--- BEGIN DATA LISTING ---
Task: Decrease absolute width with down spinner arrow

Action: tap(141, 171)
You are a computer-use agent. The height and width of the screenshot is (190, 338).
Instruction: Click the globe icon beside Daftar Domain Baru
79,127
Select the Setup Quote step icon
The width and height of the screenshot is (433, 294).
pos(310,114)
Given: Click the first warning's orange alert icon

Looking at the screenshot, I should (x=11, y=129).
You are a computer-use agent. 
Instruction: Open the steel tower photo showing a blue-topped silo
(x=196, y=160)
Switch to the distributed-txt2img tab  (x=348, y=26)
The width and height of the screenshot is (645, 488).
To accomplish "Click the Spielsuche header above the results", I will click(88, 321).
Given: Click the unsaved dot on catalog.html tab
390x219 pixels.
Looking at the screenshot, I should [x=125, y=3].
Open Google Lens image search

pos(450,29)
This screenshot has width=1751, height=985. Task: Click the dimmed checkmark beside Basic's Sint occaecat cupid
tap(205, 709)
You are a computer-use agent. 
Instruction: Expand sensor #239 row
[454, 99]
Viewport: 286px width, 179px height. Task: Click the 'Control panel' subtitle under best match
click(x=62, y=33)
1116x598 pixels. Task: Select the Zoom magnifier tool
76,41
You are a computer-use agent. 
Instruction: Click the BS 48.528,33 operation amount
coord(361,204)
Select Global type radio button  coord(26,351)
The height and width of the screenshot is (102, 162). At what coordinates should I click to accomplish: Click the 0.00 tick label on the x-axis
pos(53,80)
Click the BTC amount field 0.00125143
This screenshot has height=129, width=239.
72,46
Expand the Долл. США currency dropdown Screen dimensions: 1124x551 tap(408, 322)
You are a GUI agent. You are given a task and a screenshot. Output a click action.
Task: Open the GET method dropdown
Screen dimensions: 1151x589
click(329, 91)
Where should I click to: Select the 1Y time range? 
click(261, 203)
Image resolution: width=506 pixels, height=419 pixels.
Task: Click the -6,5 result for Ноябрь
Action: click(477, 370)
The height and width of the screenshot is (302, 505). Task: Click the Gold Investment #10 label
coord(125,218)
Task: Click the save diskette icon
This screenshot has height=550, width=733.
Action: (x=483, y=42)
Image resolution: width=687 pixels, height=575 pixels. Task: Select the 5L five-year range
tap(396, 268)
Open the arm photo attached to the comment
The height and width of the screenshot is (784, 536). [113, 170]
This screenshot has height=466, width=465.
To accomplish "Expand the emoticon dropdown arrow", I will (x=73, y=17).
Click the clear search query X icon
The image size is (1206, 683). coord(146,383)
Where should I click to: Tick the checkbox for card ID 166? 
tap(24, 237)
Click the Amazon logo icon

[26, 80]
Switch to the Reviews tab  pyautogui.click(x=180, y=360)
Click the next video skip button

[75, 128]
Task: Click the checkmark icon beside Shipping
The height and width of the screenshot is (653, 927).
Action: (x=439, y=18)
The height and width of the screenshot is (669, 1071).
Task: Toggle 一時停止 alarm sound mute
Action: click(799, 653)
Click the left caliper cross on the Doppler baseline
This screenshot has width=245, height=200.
--- END DATA LISTING ---
Could you arrange the lines of the records above as a numbered list, beginning at the line that contains "The width and height of the screenshot is (645, 488)." and stopping after the line that contains "Select Global type", with blank lines left out?

**TASK SOLUTION:**
1. The width and height of the screenshot is (645, 488).
2. To accomplish "Click the Spielsuche header above the results", I will click(88, 321).
3. Given: Click the unsaved dot on catalog.html tab
4. 390x219 pixels.
5. Looking at the screenshot, I should [x=125, y=3].
6. Open Google Lens image search
7. pos(450,29)
8. This screenshot has width=1751, height=985. Task: Click the dimmed checkmark beside Basic's Sint occaecat cupid
9. tap(205, 709)
10. You are a computer-use agent. 
11. Instruction: Expand sensor #239 row
12. [454, 99]
13. Viewport: 286px width, 179px height. Task: Click the 'Control panel' subtitle under best match
14. click(x=62, y=33)
15. 1116x598 pixels. Task: Select the Zoom magnifier tool
16. 76,41
17. You are a computer-use agent. 
18. Instruction: Click the BS 48.528,33 operation amount
19. coord(361,204)
20. Select Global type radio button  coord(26,351)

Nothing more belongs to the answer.